Task instructions: Copy out everything from the line containing "Nina (1111, 1218)" down to the line containing "at that location.", keeping each line exactly as it appears, both end lines included.

Collected data entries
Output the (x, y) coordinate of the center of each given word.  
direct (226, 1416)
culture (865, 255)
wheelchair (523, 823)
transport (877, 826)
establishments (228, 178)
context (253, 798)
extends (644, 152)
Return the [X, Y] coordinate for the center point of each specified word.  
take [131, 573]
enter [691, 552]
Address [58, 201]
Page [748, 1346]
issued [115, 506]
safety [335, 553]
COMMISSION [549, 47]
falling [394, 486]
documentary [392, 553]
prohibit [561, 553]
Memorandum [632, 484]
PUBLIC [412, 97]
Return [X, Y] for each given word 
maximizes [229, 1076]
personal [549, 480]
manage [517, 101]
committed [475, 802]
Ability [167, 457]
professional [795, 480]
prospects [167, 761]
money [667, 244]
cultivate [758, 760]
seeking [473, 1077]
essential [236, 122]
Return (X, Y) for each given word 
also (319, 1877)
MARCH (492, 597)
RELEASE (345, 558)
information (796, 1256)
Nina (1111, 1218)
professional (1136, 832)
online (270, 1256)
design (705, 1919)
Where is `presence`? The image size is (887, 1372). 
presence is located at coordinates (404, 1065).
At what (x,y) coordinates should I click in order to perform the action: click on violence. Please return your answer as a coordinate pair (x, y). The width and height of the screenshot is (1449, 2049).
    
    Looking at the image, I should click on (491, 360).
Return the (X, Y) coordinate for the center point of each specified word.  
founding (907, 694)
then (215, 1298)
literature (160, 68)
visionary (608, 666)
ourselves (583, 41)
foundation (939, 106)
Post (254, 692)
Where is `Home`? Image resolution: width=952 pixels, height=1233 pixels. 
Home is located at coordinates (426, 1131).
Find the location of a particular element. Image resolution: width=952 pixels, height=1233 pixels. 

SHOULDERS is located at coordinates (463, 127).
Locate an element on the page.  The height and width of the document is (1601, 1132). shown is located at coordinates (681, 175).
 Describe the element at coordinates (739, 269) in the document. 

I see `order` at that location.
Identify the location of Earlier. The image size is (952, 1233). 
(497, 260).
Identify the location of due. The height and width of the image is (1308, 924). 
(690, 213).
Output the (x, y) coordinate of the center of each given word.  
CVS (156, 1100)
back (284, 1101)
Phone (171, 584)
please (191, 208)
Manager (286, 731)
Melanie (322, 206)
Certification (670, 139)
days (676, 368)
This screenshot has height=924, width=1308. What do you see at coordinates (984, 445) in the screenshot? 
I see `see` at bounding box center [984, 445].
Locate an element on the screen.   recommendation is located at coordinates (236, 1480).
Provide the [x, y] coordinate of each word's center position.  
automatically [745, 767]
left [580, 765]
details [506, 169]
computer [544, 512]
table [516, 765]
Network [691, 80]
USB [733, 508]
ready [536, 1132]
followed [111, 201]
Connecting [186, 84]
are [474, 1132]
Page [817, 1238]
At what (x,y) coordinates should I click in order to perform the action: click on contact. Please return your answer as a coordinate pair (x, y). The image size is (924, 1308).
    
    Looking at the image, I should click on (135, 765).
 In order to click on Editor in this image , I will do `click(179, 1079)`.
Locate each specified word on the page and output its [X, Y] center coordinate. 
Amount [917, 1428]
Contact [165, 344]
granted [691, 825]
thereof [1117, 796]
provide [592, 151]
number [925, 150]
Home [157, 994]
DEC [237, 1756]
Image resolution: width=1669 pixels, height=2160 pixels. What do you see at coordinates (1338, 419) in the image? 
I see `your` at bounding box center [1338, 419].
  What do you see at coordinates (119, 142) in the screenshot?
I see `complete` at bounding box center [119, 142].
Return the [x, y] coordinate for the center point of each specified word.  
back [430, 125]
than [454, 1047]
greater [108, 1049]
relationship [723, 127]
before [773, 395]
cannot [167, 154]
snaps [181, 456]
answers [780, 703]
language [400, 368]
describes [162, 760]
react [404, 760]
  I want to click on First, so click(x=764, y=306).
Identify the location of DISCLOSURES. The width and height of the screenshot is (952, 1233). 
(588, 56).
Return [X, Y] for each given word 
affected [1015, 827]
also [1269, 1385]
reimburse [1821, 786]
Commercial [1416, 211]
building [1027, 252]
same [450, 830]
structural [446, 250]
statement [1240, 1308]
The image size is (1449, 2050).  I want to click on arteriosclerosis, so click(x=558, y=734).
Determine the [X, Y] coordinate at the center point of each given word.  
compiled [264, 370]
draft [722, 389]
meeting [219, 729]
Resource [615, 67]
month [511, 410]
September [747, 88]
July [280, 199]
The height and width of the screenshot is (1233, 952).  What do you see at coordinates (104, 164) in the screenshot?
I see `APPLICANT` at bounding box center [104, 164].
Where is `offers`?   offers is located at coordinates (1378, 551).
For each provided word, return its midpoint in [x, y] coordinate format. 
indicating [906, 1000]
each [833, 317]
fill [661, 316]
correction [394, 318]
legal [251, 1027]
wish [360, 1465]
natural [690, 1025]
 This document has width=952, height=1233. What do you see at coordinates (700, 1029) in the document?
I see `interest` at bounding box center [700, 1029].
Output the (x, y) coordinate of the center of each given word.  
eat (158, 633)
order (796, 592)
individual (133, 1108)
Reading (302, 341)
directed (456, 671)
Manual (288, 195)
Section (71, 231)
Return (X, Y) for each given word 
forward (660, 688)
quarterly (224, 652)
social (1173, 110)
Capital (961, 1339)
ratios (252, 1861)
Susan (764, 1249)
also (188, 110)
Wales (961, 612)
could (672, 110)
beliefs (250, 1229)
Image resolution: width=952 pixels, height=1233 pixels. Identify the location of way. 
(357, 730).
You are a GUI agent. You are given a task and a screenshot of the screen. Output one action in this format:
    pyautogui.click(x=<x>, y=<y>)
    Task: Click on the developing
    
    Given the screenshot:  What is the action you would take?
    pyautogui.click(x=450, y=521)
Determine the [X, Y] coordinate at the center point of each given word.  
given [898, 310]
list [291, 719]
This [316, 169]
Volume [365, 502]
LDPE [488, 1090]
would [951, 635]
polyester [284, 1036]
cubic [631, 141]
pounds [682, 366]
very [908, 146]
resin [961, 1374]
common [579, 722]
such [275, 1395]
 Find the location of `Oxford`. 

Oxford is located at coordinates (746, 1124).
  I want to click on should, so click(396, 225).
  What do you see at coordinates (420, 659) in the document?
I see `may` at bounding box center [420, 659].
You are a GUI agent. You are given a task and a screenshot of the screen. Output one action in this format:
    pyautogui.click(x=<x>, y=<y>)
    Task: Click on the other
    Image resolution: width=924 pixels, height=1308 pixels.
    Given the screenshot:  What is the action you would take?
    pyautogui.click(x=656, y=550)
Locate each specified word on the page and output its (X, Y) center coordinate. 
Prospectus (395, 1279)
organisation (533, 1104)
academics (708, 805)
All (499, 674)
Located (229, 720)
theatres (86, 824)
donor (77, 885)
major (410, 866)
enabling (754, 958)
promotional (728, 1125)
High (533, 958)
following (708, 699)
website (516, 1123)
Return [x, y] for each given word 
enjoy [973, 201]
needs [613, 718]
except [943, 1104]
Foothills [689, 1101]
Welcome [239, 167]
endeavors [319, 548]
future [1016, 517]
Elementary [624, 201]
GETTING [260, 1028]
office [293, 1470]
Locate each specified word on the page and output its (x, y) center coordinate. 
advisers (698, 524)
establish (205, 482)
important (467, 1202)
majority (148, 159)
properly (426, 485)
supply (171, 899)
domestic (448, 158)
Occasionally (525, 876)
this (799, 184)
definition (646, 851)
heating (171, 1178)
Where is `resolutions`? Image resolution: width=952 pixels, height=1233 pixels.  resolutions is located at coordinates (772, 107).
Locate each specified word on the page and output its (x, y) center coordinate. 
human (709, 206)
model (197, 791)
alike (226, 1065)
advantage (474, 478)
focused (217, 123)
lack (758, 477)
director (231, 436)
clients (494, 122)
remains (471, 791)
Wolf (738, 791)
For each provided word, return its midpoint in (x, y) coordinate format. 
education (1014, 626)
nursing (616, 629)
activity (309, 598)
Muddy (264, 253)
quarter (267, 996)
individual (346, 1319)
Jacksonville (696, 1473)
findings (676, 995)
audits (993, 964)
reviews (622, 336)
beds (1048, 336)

Solution for this problem:
Nina (1111, 1218)
professional (1136, 832)
online (270, 1256)
design (705, 1919)
Where is `presence`? The image size is (887, 1372). 
presence is located at coordinates (404, 1065).
At what (x,y) coordinates should I click in order to perform the action: click on violence. Please return your answer as a coordinate pair (x, y). The width and height of the screenshot is (1449, 2049).
    
    Looking at the image, I should click on (491, 360).
Return the (X, Y) coordinate for the center point of each specified word.  
founding (907, 694)
then (215, 1298)
literature (160, 68)
visionary (608, 666)
ourselves (583, 41)
foundation (939, 106)
Post (254, 692)
Where is `Home`? Image resolution: width=952 pixels, height=1233 pixels. 
Home is located at coordinates (426, 1131).
Find the location of a particular element. Image resolution: width=952 pixels, height=1233 pixels. 

SHOULDERS is located at coordinates (463, 127).
Locate an element on the page.  The height and width of the document is (1601, 1132). shown is located at coordinates (681, 175).
 Describe the element at coordinates (739, 269) in the document. 

I see `order` at that location.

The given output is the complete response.